Health security is a state of freedom from disease and infection. Health is an essential component of human development and individual well-being and is recognized at the global level as a basic need if people are to achieve an optimal quality of life. Basically, human development and individual well-being cannot be achieved if the person is not adequately protected from threats and does not feel safe. Therefore, health security and human security are closely interconnected (WHO, 2002). In the case study of women’s health in refugee camps, it is clear that women and girls feel unsafe and have their health compromised. Thus, international assistance is needed to address women’s health issues in refugee camps because these refugees have difficulty getting adequate health facilities, causing insecurity to increase, and people find it difficult to take the initiative to protect themselves.

Contribution of International Organizations

In the case of Syrian refugees, there is a government organization called the Syrian American Medical Society (SAMS), which is a global medical aid organization that is at the forefront of crisis relief in Syria and surrounding areas to save lives for every patient in need. In 2016, SAMS supported 66 Syrian reproductive health centers, helping deliver nearly 40,000 babies and providing a quarter of a million reproductive health services. In 2017, SAMS also provided 457,043  reproductive health services in Syria and provided reproductive health training to communities. In Lebanon, the organization supports women’s health services through a specialized  Obgyn  mission,  as  well  as  opening  mental  health  and  psychosocial  services focused on helping mothers and supporting healthy parenting practices, treating anxiety disorders and speech disorders in children, and addressing the psychological wounds of conflict victims. SAMS reaches out to several countries, including Syria, Jordan, Lebanon, Turkey, Greece, Bangladesh, Egypt, and Kurdistan (Society et al., 2023).
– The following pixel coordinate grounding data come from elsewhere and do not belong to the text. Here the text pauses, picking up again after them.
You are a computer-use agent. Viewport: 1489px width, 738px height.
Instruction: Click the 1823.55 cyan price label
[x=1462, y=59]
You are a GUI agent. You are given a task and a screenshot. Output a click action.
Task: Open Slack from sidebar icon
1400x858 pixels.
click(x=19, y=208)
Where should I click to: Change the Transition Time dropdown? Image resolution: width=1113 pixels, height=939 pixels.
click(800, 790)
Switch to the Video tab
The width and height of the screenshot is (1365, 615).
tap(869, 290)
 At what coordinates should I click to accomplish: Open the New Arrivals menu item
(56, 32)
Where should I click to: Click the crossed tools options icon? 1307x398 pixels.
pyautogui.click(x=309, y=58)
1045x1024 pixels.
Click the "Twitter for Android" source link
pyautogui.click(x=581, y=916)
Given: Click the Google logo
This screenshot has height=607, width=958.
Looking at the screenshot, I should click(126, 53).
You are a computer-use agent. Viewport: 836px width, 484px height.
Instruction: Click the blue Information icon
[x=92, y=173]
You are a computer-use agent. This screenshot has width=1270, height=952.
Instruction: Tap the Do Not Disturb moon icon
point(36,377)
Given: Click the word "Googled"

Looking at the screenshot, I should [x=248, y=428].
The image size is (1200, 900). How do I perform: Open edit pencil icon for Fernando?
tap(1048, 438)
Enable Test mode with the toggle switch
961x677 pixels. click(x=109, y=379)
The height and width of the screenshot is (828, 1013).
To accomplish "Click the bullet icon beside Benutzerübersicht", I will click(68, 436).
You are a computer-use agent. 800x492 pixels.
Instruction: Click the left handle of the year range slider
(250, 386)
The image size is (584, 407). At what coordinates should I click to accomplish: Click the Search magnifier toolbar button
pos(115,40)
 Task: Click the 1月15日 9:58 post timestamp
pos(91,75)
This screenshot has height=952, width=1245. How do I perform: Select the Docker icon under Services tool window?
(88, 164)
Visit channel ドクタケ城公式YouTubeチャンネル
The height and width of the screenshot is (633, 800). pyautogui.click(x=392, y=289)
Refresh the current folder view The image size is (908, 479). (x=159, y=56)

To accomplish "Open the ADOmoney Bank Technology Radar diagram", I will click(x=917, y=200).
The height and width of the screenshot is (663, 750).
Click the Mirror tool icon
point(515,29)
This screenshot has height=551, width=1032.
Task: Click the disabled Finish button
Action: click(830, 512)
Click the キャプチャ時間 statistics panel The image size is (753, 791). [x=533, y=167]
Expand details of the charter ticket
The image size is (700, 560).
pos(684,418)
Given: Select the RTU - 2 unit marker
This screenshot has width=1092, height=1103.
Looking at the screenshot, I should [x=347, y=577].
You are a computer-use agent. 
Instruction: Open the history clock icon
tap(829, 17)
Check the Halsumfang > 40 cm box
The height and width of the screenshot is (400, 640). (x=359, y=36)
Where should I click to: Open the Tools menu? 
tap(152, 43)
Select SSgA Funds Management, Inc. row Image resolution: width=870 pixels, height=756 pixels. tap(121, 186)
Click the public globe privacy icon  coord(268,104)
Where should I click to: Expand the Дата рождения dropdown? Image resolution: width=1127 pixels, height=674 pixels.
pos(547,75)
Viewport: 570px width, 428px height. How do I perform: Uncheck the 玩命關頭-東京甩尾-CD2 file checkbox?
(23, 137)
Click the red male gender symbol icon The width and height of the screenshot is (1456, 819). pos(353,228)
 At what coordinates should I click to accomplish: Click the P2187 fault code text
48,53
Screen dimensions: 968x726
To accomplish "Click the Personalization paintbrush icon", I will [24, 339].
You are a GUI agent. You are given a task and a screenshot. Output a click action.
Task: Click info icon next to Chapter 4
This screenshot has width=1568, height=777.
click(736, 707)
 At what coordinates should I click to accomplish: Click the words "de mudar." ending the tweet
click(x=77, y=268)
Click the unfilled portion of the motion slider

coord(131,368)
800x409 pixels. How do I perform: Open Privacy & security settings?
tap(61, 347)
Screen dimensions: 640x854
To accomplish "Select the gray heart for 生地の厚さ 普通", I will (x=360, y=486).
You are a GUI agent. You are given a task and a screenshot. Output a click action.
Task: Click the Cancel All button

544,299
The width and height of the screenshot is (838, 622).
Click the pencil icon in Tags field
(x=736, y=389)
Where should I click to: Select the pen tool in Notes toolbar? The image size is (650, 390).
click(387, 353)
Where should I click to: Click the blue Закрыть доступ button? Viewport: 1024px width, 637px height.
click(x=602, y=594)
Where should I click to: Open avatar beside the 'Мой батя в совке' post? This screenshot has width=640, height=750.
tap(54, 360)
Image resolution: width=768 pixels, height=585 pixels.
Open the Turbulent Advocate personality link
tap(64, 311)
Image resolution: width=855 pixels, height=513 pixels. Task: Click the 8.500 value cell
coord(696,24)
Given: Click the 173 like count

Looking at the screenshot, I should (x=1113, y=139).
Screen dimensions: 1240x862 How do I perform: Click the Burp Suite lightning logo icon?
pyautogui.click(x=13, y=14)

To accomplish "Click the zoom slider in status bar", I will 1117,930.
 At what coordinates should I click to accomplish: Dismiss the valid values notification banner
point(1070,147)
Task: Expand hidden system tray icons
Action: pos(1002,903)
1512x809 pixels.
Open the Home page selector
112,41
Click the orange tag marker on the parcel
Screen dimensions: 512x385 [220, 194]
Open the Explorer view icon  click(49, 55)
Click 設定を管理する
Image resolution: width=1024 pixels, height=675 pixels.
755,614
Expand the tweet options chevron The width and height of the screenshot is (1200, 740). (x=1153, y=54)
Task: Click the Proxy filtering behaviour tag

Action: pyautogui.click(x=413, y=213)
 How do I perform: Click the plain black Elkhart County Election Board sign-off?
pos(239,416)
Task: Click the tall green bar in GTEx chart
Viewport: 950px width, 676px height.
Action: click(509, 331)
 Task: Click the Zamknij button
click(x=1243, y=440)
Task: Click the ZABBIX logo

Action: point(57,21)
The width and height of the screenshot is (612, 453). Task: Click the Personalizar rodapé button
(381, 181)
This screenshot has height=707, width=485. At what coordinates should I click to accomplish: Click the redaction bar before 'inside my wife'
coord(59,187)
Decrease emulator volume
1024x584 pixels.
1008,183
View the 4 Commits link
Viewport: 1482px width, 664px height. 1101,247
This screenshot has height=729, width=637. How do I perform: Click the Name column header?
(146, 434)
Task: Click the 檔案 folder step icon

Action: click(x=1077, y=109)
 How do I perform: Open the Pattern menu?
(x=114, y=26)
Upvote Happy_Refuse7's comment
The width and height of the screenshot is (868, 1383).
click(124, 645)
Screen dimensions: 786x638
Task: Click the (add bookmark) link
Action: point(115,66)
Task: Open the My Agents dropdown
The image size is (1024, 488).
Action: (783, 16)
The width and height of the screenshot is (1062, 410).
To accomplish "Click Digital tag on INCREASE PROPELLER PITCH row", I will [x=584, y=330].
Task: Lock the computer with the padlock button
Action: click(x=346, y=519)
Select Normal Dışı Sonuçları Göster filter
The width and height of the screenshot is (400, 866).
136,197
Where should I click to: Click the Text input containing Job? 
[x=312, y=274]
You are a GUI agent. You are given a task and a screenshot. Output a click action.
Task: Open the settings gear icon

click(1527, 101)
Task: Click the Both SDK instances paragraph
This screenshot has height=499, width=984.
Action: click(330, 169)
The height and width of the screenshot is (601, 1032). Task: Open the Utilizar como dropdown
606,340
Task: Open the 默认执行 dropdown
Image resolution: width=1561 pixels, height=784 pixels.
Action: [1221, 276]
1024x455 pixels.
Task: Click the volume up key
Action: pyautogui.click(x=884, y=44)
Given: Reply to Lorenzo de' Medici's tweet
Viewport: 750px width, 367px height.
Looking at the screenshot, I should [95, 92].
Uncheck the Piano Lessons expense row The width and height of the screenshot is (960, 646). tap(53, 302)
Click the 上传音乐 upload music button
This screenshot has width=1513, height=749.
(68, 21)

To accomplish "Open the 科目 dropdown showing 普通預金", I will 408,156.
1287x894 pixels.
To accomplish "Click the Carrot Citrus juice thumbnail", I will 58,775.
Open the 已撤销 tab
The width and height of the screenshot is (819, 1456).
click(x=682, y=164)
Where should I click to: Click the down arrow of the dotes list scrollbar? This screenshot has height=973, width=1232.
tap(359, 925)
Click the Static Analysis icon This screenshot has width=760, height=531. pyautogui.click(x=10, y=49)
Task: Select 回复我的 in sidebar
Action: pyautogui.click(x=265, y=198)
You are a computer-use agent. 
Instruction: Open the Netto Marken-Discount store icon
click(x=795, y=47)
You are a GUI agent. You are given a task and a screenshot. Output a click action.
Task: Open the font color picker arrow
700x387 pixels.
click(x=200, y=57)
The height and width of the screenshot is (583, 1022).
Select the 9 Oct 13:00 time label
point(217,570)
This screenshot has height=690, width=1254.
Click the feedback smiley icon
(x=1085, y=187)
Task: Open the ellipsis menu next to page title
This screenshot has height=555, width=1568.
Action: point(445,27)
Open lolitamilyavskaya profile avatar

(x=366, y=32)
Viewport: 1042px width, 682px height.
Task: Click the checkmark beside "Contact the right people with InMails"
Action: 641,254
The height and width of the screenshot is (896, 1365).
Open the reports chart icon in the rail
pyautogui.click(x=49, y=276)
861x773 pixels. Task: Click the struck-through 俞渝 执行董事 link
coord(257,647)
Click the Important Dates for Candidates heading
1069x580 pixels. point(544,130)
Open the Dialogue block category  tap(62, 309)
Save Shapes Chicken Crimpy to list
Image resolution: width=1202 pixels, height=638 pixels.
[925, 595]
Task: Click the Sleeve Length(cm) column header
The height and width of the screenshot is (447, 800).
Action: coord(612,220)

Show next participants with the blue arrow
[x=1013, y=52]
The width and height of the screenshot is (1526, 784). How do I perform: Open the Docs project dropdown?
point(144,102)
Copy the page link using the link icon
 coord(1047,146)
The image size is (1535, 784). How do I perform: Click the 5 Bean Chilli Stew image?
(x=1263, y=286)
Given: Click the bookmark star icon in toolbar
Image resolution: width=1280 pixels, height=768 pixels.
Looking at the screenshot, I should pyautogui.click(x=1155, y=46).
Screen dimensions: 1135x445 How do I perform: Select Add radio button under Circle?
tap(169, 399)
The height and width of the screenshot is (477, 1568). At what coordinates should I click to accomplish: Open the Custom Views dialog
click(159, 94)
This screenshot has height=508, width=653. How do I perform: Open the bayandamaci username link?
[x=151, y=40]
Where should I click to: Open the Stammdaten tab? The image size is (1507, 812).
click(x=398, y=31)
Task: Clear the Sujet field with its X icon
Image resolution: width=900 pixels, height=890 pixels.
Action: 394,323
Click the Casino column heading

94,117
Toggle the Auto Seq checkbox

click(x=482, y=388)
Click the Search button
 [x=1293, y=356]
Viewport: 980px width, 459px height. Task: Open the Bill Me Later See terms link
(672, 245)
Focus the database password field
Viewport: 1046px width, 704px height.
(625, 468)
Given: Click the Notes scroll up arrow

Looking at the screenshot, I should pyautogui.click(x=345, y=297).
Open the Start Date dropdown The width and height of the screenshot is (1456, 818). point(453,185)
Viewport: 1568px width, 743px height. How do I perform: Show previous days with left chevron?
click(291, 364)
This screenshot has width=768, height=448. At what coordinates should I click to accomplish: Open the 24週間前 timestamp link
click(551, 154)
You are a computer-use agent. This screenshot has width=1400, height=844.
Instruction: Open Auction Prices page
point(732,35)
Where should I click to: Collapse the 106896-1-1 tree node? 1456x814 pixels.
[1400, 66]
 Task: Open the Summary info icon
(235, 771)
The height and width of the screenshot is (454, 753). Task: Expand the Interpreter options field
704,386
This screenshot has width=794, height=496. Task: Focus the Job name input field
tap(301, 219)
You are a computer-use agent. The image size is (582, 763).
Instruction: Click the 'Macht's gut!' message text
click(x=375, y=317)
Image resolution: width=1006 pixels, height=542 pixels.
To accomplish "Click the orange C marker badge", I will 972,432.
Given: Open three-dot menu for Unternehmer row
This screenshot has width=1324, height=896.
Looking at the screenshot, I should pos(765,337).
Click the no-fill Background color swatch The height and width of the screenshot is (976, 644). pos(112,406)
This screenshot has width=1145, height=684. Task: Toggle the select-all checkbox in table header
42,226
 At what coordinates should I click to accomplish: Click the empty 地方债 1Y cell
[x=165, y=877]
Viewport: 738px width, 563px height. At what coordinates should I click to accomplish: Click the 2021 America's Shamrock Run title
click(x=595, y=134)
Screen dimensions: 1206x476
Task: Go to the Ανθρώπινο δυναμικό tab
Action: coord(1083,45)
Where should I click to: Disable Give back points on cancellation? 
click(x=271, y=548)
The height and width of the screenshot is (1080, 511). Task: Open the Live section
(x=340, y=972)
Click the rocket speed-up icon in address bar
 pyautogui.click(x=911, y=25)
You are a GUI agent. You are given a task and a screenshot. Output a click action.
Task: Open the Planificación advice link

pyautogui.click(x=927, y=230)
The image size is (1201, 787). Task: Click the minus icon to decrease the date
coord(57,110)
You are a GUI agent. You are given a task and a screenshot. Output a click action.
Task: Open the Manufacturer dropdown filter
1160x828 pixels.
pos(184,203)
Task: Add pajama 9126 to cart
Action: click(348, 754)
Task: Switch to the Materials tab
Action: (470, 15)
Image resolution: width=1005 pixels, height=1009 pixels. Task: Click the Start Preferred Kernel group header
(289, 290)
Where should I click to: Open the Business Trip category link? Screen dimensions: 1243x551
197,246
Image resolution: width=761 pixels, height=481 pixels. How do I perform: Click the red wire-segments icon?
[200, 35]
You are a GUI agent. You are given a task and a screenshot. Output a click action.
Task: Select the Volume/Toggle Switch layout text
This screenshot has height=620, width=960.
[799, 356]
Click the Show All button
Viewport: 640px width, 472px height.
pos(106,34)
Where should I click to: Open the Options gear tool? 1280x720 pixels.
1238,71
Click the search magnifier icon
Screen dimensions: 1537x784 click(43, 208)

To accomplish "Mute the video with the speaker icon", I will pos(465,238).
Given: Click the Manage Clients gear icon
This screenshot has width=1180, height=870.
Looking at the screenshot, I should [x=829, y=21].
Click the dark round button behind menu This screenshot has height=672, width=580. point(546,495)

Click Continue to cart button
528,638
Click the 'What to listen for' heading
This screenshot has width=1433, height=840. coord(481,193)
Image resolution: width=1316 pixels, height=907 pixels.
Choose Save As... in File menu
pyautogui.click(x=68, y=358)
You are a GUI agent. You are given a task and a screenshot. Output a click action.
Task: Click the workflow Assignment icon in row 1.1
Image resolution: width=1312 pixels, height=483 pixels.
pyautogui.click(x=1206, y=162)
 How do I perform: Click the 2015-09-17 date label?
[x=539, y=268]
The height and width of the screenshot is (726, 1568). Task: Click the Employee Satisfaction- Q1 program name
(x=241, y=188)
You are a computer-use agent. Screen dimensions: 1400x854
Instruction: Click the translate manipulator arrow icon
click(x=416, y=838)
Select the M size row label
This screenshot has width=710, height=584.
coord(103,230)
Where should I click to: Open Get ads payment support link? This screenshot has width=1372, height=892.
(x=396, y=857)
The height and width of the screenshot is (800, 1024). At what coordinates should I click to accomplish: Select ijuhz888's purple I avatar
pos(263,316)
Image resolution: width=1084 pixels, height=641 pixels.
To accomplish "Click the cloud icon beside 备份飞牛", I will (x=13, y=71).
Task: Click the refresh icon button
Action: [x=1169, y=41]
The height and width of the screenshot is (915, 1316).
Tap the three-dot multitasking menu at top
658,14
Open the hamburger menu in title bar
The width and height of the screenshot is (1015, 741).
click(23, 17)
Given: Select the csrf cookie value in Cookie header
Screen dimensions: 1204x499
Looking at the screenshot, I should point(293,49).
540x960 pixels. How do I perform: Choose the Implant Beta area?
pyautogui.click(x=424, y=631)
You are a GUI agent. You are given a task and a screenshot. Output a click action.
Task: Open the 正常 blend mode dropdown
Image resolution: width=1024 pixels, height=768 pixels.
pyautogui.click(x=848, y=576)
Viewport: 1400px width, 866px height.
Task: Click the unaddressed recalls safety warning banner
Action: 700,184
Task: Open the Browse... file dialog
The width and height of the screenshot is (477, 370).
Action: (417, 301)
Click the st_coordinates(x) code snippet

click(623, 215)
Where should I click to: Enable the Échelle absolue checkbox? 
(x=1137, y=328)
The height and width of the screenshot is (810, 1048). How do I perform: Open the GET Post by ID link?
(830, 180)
In the case of Rohingya refugees, there are also non-governmental organizations that address similar  issues,  namely  the  Bangladesh  American  Society  of  Muslim  Aid  for  Humanity (BASMAH), an organization based in the United States dedicated to providing assistance to Rohingya refugees in Bangladesh. BASMAH has established health clinics to serve Rohingya refugees located in Bangladesh due to the lack of hygienic and sanitary quality of their living quarters, which are highly susceptible to diseases. Every day, hundreds of Rohingya patients, consisting of women, girls, the elderly, and men, also receive free services, free medicines, emergency  services,  and other health consultations. About 1.3 million Rohingya refugees, consisting of 75% women and children in a day there, are 300 patients receiving health services from doctors under BASMAH. Since 2017, BASMAH has been working directly in the camp and creating programs to help refugees. These programs include clean water, a learning center, an education project, medical care, empowering women, orphans & helpless children, dental care service, winter project, Qurbani, zakat / sadaqah, Ramadan iftar, feed the hungry, home for the homeless, rohingnya refugee support, skill development center, urgent earthquake relief, eid gifts for children (BASMAH, 2023).

However, women’s health problems in refugee camps still occur, and these organizations have not reached all refugees in the world. They only serve Syria, Bangladesh, and surrounding areas. But, in Africa it has not been equally assisted. The World Health Organization (WHO) has verified that there were 46 attacks on health workers that killed eight people, and health facilities were also looted and used by armed forces. The incident caused refugees in the African region to not get help. Thus, the issue of women’s health is still a problem and has not been resolved until now (Renewal, 2023).